Mark Vonnegut's "The Eden Express." Just note that, many years later, the author realizes his diagnosis is actually bipolar disorder, not schizophrenia, and that orthomolecular has been clearly debunked, as he acknowledges in the afterword of most newer editions.

Otherwise, I mean, it's the spawn of Vonnegut...
 
I'm a third year medical student currently applying for psychiatry and was wondering if anyone could suggest any good nonfiction to have read for interviews? I feel like there are probably some books that most people in psychiatry have read. I wend to Borders and there is so much that it's really hard to wade through.

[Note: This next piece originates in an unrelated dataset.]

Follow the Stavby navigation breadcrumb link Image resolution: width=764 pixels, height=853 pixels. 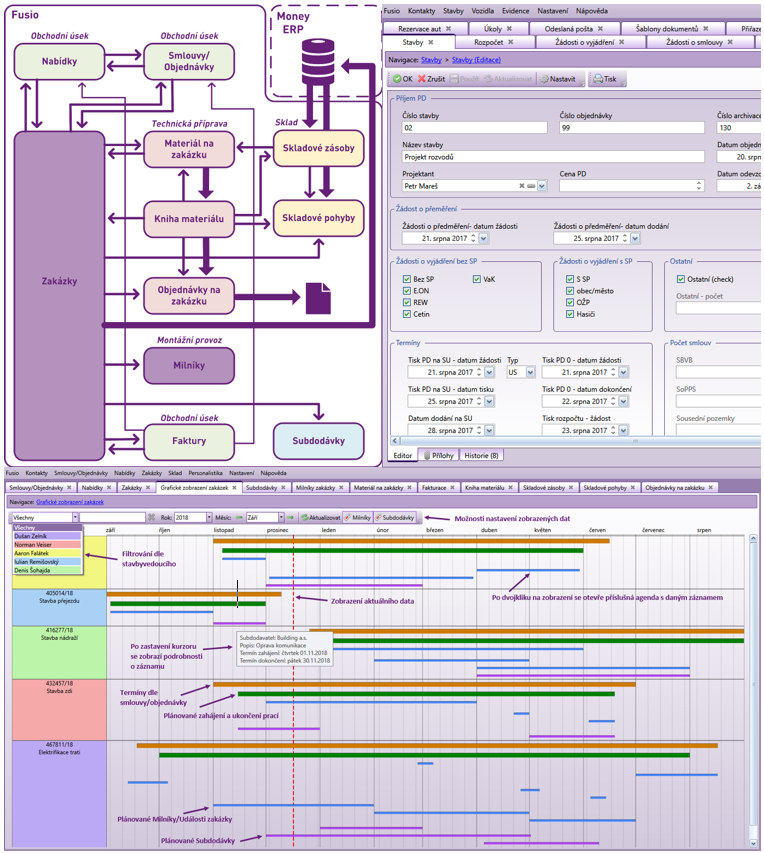click(x=431, y=60)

Read what you like, fiction or non-fiction, and be yourself.
 
Thanks for the advice. I guess I should have made myself more clear though. It's not that I was asking for advice because I don't know what kind of books I like to read, it's more that I just wanted some recommendations from other people interested in psychiatry.
 
Thomas Szasz has a bunch of books out--he's a psychiatrist who writes about the social implications of the field and argues that mental illness is a construct imposed on society either by the mentally ill or by the psychiatric profession. He's recently taken up with the scientologists (at least he gave some interviews used in the "Industry of Death" propaganda) but some of his writing is actually kind of interesting. It's good reading for people who want to go into the field, and definitely gives some perspective from "the other side."
 
There's a sticky at the top of this forum that has 3 pages of recommendations for good psychiatry books. More to OPD's point, however, I wouldn't worry too much about reading psychiatry books just for the sake of your interview. Most of my interviewers were more interested in the non-psychiatry books I had read. But if you really want something to read, I'd recommend picking out what sounds most interesting to you, not what most other people have read.
 
books schmoox. just read this forum!